Variety is the second factor that defines how big a given data set is within an organization. Large multinational-corporations such as General Electric and Samsung that operates in numerous industries across the world receive a wide variety of data on a daily basis. In most of the cases, the top management unit may be needed to make decisions about the wide variety of data presented to them (Cleophas & Zwinderman, 2015). It may be information about employees, customers, shareholders, strategic partners, competitors, suppliers, government agencies, environmental watch groups, or any other relevant party. The management unit may have a short time to process and respond to the needs in each of these areas. Their decision may have a significant impact on the overall performance of the firm. It is not humanly possible to process such a variety of data and make decisions within that short period. Even if the top management engages their junior officers, serious mistakes cannot be avoided if it is done manually. The digital technology platform makes it possible for these managers to have such data processed within a short time (Zhang & Ma, 2012). By stating the possible choices that have to be made, the manager will be able to predict the consequence of each action plan. It makes it possible to know the most appropriate approach that should be taken within such a short period.
The third factor that makes a set of information be classified, as big data is velocity. The speed with which new information streams in and the urgency with which they have to be processed defines how the management must act (Dehmer & Basak, 2012). Large corporations such as ADNOC constantly have to deal with various issues in its many departments. For instance, customer requests that this firm must deal with comes in very high velocity. It is the responsibility of the sales department to ensure that information coming from the clients is processed and acted upon within the shortest time possible. The information may be about changes in the order, complaint about a previous order that needs to be addressed, cancellation of an order, creation of new order, existence of a new product in the market that is affecting sales of the company’s product, or any other relevant information.
The sales manager must process and act upon that set of information streaming in at high speed within the expected time. It is not possible, even when dealing with the most effective manager, to deliver the expected outcome without the help of technology. It requires the manager to use information technology to processes such data, and give necessary directives on how decisions should be made to address the concerns raised. Bell (2015) warns that when handling customer needs, efficiency and effectiveness are critical factors that cannot be ignored. The speed with which an issue raised by a customer is addressed determines whether they will remain loyal to the firm. Marsland (2015) says that it is not just about a speedy response to the issue raised. The response should be in line with the expectations of the customer for them to see that their needs are addressed.

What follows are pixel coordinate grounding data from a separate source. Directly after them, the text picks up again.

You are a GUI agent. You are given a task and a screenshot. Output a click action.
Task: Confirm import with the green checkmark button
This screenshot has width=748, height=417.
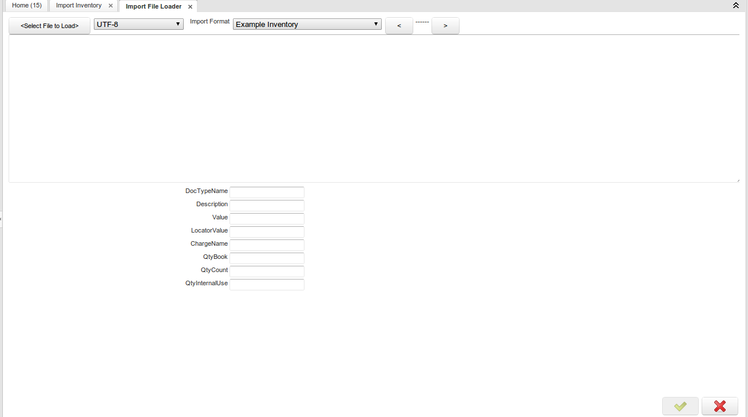pos(680,406)
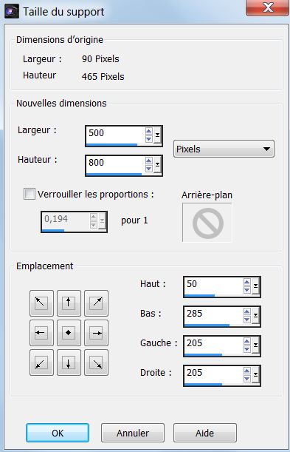Increase the Haut value with up arrow

(247, 282)
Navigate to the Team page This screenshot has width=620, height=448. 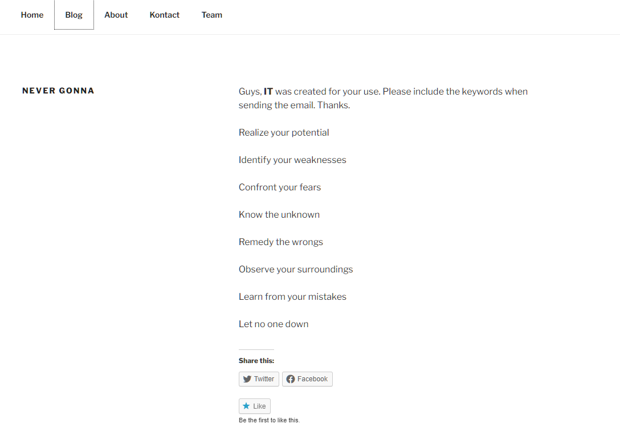click(x=212, y=15)
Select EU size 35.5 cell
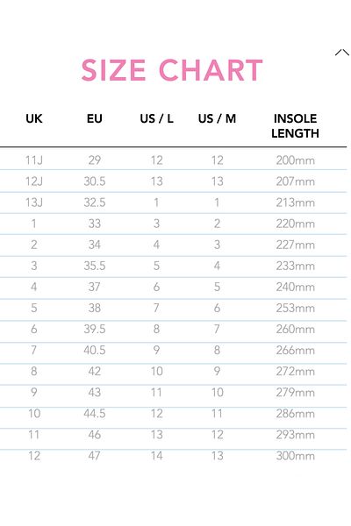The width and height of the screenshot is (351, 526). [95, 266]
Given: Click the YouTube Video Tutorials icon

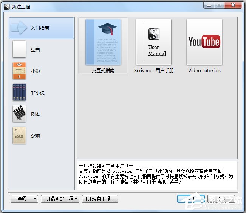Looking at the screenshot, I should 204,42.
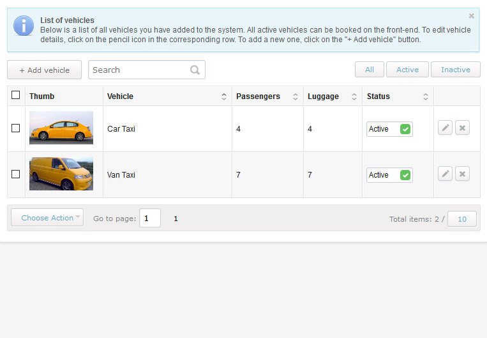The height and width of the screenshot is (338, 487).
Task: Check the select-all checkbox in header
Action: pyautogui.click(x=15, y=95)
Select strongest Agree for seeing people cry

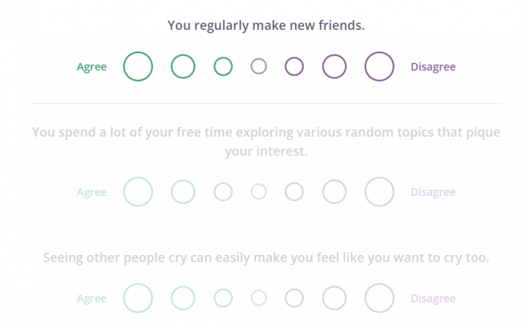138,298
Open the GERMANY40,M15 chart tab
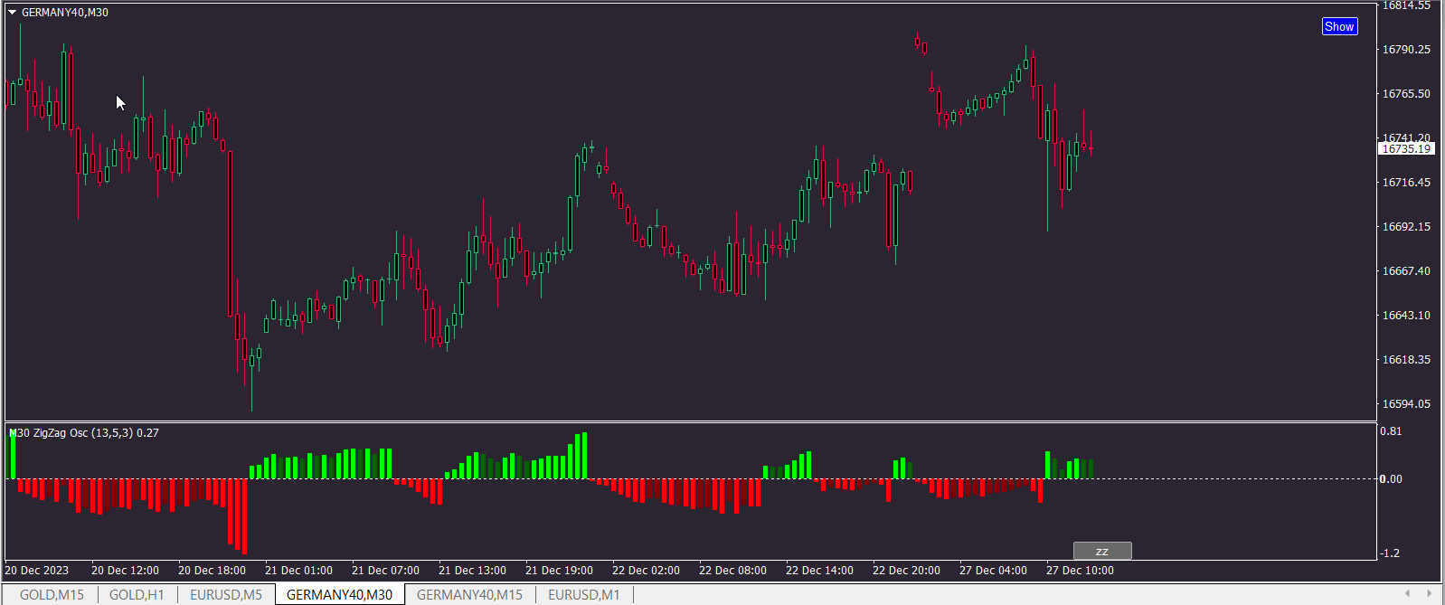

According to Hassanien and Gaber (2017), big data is gaining popularity in predictive analytics. The market has become very unpredictable as emerging technologies continue to be disruptive in the normal operations of companies. When planning, Alpaydin (2016) says that a number of assumptions are always made about the future. These assumptions must be made because at the time of planning, it is not clear what shall become of the future environment within which a firm operates. The assumptions that a company makes defines the approaches and strategies that it will embrace. If wrong assumptions are made, it is likely that the strategies proposed may fail to yield the desired outcome. In such cases, sustainability of such an organization may be seriously compromised.
It means that managers cannot just afford to make assumptions without any proper basis. The assumptions must be based on a given pattern and must hold true for such a company to achieve success using the set strategies. It explains why companies have now embraced the approach of using data to make assumptions and decisions. Major corporations are now using information technology to process large data to come up with a prediction about the future. By critically analyzing the past and present, Hackeling (2014) says that it may be possible to predict the future. One must understand that most of these trends do not move in straight line. Sudden changes may occur that completely changes the direction expected. Using modern technology, such possible disruptions can be explained, and an alternative approach adopted to deal with it as it emerges.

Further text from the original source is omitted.